Some companies inflate their financial performance to raise capital through public issues -- but they soon admit losses and leave investors high and dry.
Published : 24 Apr 2014, 03:24 PM
Padma Cements, listed in the capital market in 2002, claimed profits, but then started to show losses until it went into liquidation in 2012.
bdnews24.com investigated claims made by Khulna Printing & Packaging Limited (KPPL) after the company was found claiming a sharp jump in profits in its IPO prospectus.
But the very next year it sky-rocketed to Tk 1.19 billion, up by 247 percent.
Then, between July 2011 and June 2012, the company’s sales shot up to Tk 2.08 billion before dipping somewhat in July 2012- June 2013 to Tk 1.91 billion .
A general manager of a firm in a similar business to KPPL told bdnews24.com that to achieve a sales of Tk 2 billion in packaging material, the company would have to handle fish and shrimps worth Tk 20 billion.
Now KPPL says in its IPO prospectus that 67 percent of their revenue comes from their sister concerns.
KPPL's Director Amzad Hossain told bdnews24.com the total export of their whole group in 2012-13 fiscal was Tk 9.5 billion.
Amzad Hossain claims to have clarified thrice the huge rise in sales to the BSEC.

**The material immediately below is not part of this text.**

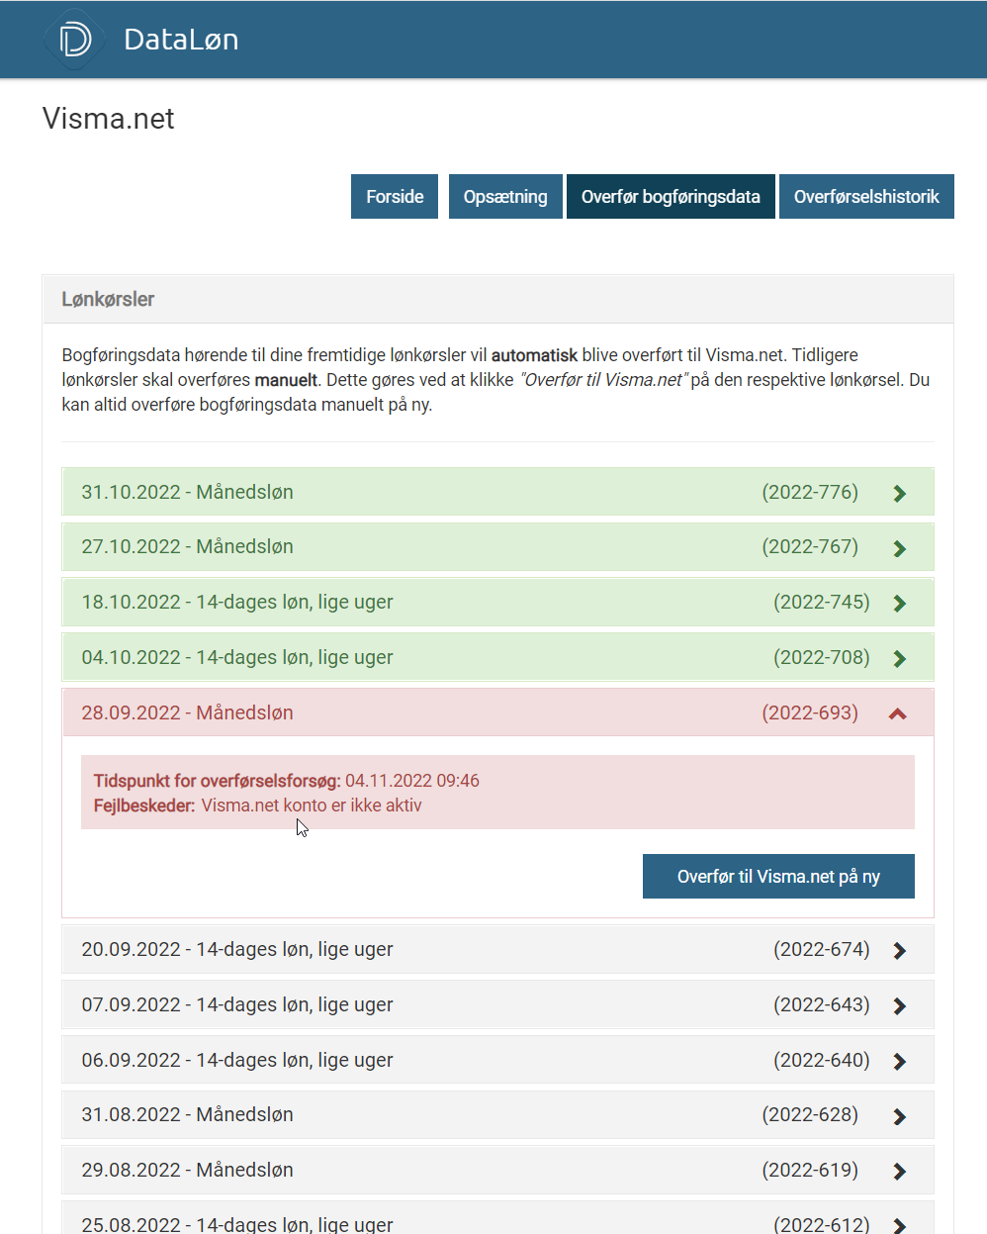This screenshot has width=987, height=1234.
Task: Open the Forside tab
Action: 395,196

“We have installed new machines, so our sales have increased.”
Did KPPL’s sister concerns experience a similar rise in sales to support a jump in its sale of packaging material?
“The packaging cost can be 13 percent of the export price,” says Hossain.
Managing director of Elite Printing and Packages, Mohammed Arshad Ali told bdnews24.com: “Khulna Printing and Packaging and my firm operate in different industry, but I can assure you that we have the largest facility in the country which is 10 times the size of KPPL’s facility and we have never achieved Tk 2 billion in annual sales as yet.”
Arshad Ali is a member of Bangladesh’s Packaging Association.
SA Wadud, Managing Director of Bengal Marine Fisheries and a member of Bangladesh Fish Exporters & Importers Association. told bdnews24.com: “Whatever the price of the fish is there will be Tk 10 packaging cost per kg.”
The president of the Bangladesh Frozen Foods Exporters Association, Aminullah, agrees.
"We need Tk 20 to package a kg of shrimp that costs Tk 800. That is the maximum," said Aminullah, the managing director of Ark Sea Foods.
KPPL's flagship company Lockpur Fish Processing Co. Ltd is also a member of Bangladesh Frozen Foods Exporters Association.
On its claimed exports of Tk 9.5 billion, one would expect a packaging cost not exceeding Tk 1 billion.
Consumable stores include packaging cost and many other costs, so in reality, packaging cost is much less than 2.5 percent.
In 2012, Gemini exports touched Tk 1.216 billion where the cost of their consumable store stood at Tk 31 million -- 2.54 percent of total export turnover.
If Gemini is any indication, KPPL's claimed sales appear way above the top.